Only the lines from the first line of the records through the line containing "Task: Open moderator 紫笛 profile link" belong in the answer. Copy them exactly.

#####

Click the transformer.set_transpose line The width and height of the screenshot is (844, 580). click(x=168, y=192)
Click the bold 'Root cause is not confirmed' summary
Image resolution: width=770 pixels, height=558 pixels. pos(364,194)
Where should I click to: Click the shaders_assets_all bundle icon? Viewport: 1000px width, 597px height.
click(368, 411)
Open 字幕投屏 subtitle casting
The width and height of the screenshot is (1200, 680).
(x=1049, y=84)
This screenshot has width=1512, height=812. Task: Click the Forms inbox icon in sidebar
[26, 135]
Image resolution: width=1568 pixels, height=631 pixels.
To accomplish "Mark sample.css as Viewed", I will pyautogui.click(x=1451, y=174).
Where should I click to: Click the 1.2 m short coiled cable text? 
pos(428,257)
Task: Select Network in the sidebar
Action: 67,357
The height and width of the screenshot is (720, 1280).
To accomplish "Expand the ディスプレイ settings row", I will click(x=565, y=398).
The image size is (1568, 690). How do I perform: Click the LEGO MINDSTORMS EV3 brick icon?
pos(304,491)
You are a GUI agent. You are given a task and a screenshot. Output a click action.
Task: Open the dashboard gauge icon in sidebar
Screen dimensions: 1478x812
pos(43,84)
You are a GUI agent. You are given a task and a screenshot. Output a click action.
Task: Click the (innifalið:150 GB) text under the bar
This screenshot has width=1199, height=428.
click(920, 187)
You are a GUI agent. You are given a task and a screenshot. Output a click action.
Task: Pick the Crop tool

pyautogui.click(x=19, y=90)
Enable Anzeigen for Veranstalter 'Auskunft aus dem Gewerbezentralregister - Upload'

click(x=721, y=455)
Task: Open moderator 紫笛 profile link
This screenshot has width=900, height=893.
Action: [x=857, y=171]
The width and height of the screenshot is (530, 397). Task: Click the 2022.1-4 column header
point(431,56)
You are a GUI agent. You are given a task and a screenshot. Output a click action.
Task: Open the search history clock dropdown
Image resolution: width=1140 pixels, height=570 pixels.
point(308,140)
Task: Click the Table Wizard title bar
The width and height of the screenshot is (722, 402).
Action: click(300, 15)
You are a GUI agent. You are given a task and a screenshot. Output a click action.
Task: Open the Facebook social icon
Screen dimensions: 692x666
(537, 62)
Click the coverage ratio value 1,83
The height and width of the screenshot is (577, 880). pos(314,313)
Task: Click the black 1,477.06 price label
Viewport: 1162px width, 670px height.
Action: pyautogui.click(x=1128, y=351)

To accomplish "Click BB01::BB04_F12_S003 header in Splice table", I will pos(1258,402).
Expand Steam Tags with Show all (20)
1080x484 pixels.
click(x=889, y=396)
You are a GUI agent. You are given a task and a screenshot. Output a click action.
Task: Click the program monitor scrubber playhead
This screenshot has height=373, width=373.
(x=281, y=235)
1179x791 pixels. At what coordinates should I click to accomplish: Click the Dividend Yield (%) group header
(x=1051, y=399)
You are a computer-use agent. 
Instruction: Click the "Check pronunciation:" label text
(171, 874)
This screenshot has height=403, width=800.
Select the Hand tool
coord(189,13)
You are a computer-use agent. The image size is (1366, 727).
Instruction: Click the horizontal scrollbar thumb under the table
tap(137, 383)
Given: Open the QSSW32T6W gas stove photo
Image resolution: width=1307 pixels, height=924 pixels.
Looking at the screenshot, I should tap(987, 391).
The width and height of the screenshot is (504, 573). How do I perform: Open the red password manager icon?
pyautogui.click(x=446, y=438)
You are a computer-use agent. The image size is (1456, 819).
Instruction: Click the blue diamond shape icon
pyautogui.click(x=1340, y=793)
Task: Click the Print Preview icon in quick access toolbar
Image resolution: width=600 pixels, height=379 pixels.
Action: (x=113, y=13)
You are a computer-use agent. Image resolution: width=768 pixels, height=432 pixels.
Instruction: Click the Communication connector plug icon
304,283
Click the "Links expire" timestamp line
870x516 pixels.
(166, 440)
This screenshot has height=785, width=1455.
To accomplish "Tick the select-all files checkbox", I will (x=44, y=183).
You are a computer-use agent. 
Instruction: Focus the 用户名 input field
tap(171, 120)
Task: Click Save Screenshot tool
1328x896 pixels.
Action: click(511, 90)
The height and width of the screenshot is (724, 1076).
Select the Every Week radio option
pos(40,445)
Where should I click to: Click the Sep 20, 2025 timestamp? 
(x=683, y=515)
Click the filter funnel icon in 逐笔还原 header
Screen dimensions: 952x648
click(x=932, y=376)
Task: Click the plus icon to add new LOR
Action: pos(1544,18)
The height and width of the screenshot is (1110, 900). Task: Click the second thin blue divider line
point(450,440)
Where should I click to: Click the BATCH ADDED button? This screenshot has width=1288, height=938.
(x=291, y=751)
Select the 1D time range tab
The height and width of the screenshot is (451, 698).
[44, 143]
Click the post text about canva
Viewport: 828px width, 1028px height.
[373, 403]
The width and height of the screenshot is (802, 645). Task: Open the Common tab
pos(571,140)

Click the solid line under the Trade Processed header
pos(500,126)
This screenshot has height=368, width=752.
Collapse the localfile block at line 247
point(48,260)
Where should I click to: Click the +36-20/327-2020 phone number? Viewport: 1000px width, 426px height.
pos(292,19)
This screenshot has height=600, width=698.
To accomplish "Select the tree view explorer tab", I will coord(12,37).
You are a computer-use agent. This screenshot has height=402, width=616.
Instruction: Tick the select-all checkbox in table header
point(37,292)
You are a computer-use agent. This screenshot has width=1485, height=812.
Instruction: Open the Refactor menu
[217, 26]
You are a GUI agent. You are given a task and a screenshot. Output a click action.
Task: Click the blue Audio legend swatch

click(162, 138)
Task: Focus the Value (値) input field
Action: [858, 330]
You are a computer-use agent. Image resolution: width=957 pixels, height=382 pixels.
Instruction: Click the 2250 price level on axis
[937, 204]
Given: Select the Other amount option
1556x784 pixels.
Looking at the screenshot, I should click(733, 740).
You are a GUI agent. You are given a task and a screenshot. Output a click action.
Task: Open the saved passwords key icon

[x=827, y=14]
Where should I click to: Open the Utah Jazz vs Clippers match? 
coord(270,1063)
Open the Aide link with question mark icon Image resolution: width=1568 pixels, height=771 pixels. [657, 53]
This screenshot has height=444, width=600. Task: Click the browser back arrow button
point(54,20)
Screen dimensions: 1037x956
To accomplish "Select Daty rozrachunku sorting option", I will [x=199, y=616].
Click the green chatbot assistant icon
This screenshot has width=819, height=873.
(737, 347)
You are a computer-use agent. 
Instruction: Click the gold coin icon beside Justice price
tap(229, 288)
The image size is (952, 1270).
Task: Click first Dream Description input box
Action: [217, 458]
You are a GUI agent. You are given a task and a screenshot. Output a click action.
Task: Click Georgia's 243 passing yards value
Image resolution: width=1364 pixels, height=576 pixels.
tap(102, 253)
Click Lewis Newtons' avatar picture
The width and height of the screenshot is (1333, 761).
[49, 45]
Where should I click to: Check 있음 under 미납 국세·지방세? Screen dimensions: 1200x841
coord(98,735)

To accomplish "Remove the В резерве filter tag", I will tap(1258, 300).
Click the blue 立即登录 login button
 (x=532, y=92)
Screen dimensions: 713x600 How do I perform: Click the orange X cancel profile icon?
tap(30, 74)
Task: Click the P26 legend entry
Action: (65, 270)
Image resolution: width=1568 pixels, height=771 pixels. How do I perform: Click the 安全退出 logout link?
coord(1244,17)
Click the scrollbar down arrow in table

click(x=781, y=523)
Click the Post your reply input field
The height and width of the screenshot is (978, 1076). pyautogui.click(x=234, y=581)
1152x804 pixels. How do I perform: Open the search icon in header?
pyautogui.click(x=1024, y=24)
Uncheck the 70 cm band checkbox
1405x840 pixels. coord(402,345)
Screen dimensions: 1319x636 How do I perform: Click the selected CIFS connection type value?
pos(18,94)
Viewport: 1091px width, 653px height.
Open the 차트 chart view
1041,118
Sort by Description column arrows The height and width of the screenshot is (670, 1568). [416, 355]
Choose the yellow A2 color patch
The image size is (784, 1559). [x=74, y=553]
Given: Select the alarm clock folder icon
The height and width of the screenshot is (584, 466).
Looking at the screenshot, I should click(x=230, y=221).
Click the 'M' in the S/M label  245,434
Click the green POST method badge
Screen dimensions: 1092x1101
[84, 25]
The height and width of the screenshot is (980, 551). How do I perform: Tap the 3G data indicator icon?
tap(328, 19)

#####

» Response to the exercise:
Click the transformer.set_transpose line The width and height of the screenshot is (844, 580). click(x=168, y=192)
Click the bold 'Root cause is not confirmed' summary
Image resolution: width=770 pixels, height=558 pixels. pos(364,194)
Where should I click to: Click the shaders_assets_all bundle icon? Viewport: 1000px width, 597px height.
click(368, 411)
Open 字幕投屏 subtitle casting
The width and height of the screenshot is (1200, 680).
(x=1049, y=84)
This screenshot has width=1512, height=812. Task: Click the Forms inbox icon in sidebar
[26, 135]
Image resolution: width=1568 pixels, height=631 pixels.
To accomplish "Mark sample.css as Viewed", I will pyautogui.click(x=1451, y=174).
Where should I click to: Click the 1.2 m short coiled cable text? 
pos(428,257)
Task: Select Network in the sidebar
Action: 67,357
The height and width of the screenshot is (720, 1280).
To accomplish "Expand the ディスプレイ settings row", I will click(x=565, y=398).
The image size is (1568, 690). How do I perform: Click the LEGO MINDSTORMS EV3 brick icon?
pos(304,491)
You are a GUI agent. You are given a task and a screenshot. Output a click action.
Task: Open the dashboard gauge icon in sidebar
Screen dimensions: 1478x812
pos(43,84)
You are a GUI agent. You are given a task and a screenshot. Output a click action.
Task: Click the (innifalið:150 GB) text under the bar
This screenshot has width=1199, height=428.
click(920, 187)
You are a GUI agent. You are given a task and a screenshot. Output a click action.
Task: Pick the Crop tool

pyautogui.click(x=19, y=90)
Enable Anzeigen for Veranstalter 'Auskunft aus dem Gewerbezentralregister - Upload'

click(x=721, y=455)
Task: Open moderator 紫笛 profile link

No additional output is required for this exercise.